A Model for Static Recrystallization through Strain-Induced Boundary Migration

Abstract

Control over the inelastic deformation of polycrystals aimed at achieving desired performance characteristics of finished products is impossible without analyzing the structural evolution of the material at different scale levels. A major task in this respect is to develop physically sound mathematical models for describing the internal structure evolution as it determines the material properties. An effective tool for addressing this task is a multilevel approach to describing the thermomechanical processing of crystalline materials, in which carriers and physical mechanisms of processes are considered explicitly. Thermomechanical processing allows a good control over the defect and grain/subgrain structure of the material to achieve desired macrocharacteristics.

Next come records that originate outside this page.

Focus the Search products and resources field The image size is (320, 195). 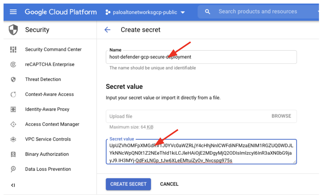pyautogui.click(x=258, y=12)
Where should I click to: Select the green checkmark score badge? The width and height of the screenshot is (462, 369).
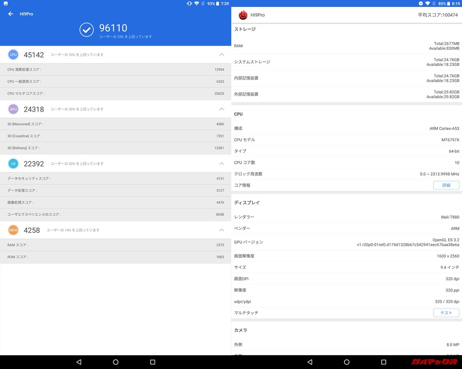[x=86, y=30]
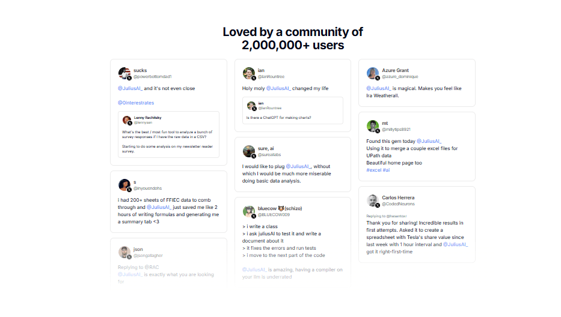Click the avatar of user sucks

[x=124, y=73]
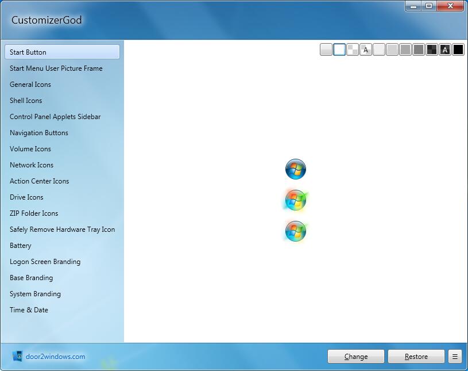Select the white preview background swatch

point(339,50)
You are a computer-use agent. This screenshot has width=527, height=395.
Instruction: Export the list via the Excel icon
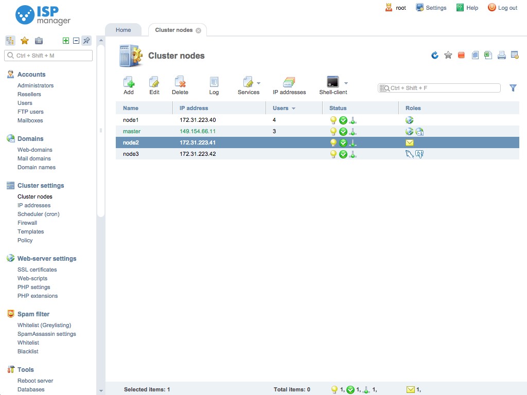point(488,56)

This paper explores the subgrain/grain structure evolution during static recrystallization that occurs through strain-induced boundary migration. Modeling is carried out in two stages. The first stage models the plastic deformation of a crystalline material at room temperature. The second stage considers holding at an elevated temperature resulting in recrystallization. Both stages are modeled within a unified multilevel approach. The problem of modeling static recrystallization is formulated, and an algorithm for its numerical implementation is described. The modeling results are obtained for a bicrystal in which each grain is represented by a group of lower-scale elements (subgrains). Recrystallization causes profound changes in the subgrain structure geometry, the average size of subgrains, and their shape change. Recrystallized subgrains are more elongated compared to the original ones. During recrystallization more defective grains are replaced with less defective grains, and as a result the energy stored in the material decreases. The developed model qualitatively describes the release of stored energy. Numerical experiments revealed a critical plastic strain value below which recrystallization does not occur.